Ada came out to listen. The grandmother took her accustomed position behind a chinaberry tree, looking and listening. Ellie May came closer.

“Tom ain’t at all like he used to be when I knowed him better,” Bessie said, shaking her head. “I don’t know what’s come over Tom.”

“Why?” Jeeter asked. “What did he do—what did he say? Where’s the money he sent me?”

“Tom didn’t send no money. He don’t appear to be aiming to help you none. He’s a wicked man, Tom is.”

“You ought to have taken me along, Bessie,” Jeeter said. “I know Tom better than I do my own self. He was my special boy all along. Me and Tom got along all right together. The other children was always fighting with me, looks like now. But Tom never did. He was a fine boy when he was growing up.”

Bessie listened to Jeeter talk, but she did not want to stop and argue about going off and leaving him at home. It was all over now. The trip was finished, and they were back.

“Why didn’t you let me go along and see Tom?” he said.

“Tom works about a hundred ox,” Dude said. He was very much impressed by the large number of oxen his brother worked at the cross-tie camp. “I didn’t know there was that many ox in the whole country.”

“When did Tom say he was coming over here to see me?” Jeeter asked.

“Tom said he wasn’t never coming over here again,” Dude said. “He told me to tell you he was going to stay where he was at.”

“That sure don’t sound like Tom talking,” Jeeter said, shaking his head. “Maybe he has to work so hard all the time that he can’t get off.”

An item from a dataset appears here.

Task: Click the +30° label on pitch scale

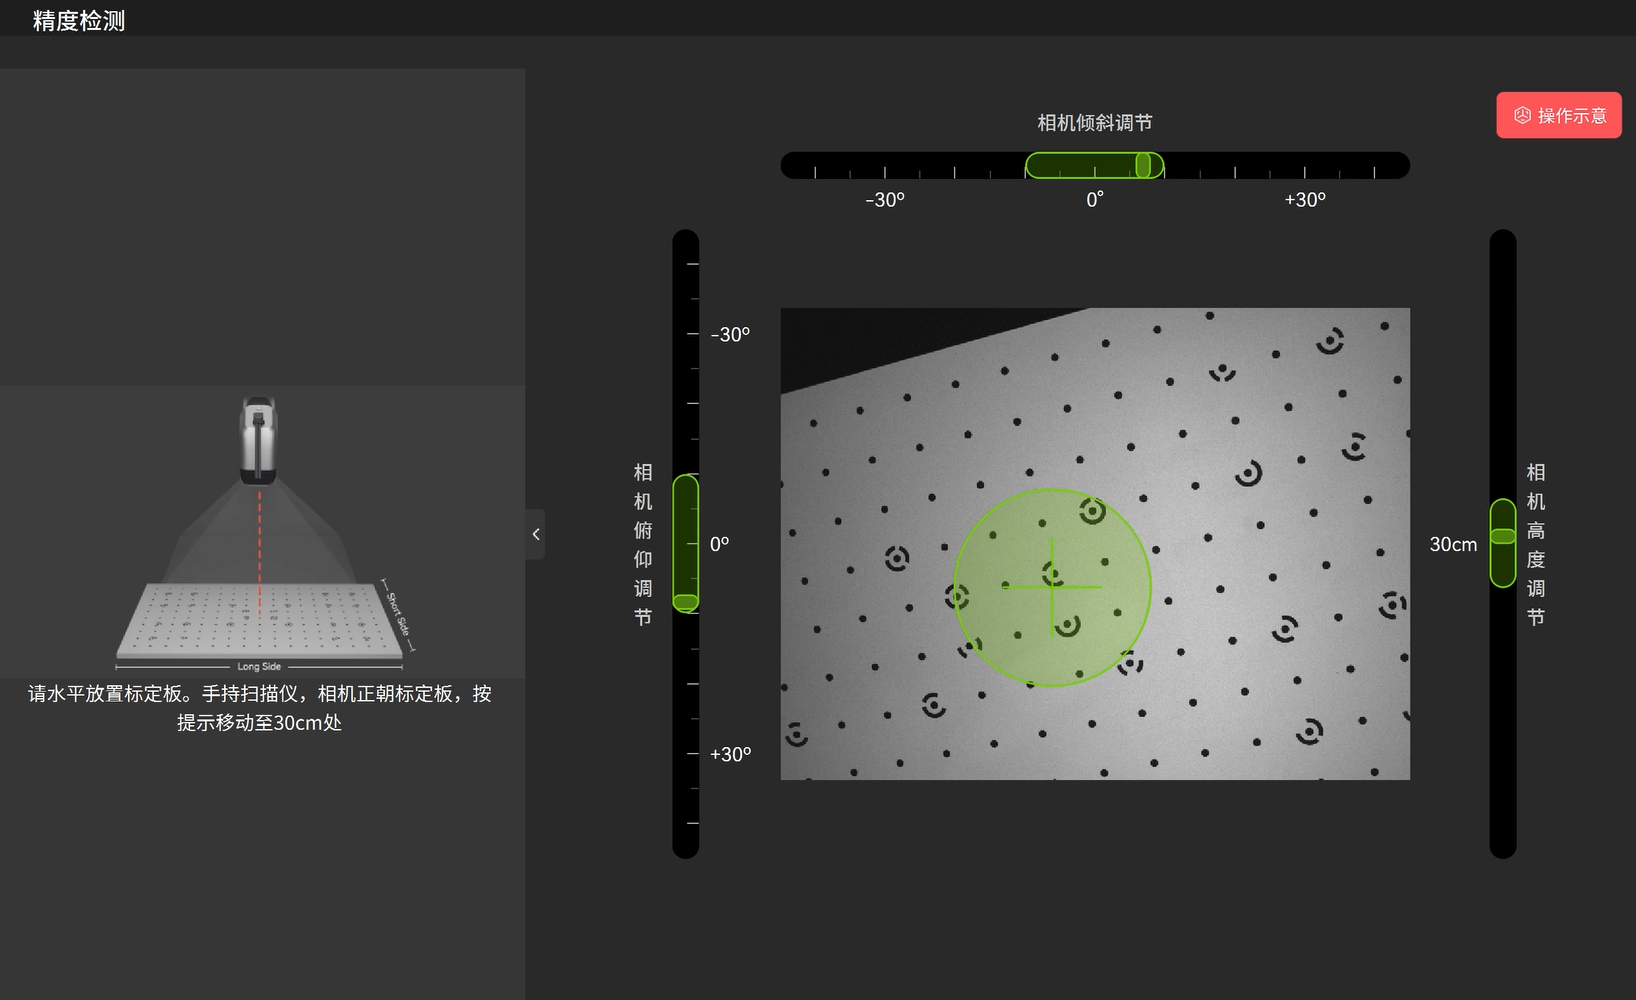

“Ain’t that,” Bessie said. “Tom said just what Dude told you. Tom said he ain’t never coming over here again. He don’t want to.”

“That don’t sound like Tom talking. Me and Tom used to get along first-rate concerning everything. Me and him never had no difficulties like I was always having with my other children. They used to throw rocks at me and hit me over the head with sticks, but Tom never did. Tom was always a first-rate boy when I knowed him. Ain’t no reason why he ought to change now, and be just like all the rest of them.”

“I told him how bad off you was, and his Ma, too,” Bessie said. “I told him you didn’t have no meal or meat in the house half the time, and that you can’t farm and raise a crop no more, and Tom says for you and Ada to go to the county poor-farm and stay.”

“You made a mistake by telling Tom I wasn’t going to farm no more. I’m going to raise me a big crop of cotton this year, if I can get hold of some seed-cotton and guano. The rest of what you told him is true and accurate, however. We is hungry pretty much of the time. That ain’t no lie.”

“Well, that’s what he said, anyway. He told me to tell you and Ada to go to the county poor-farm and stay.”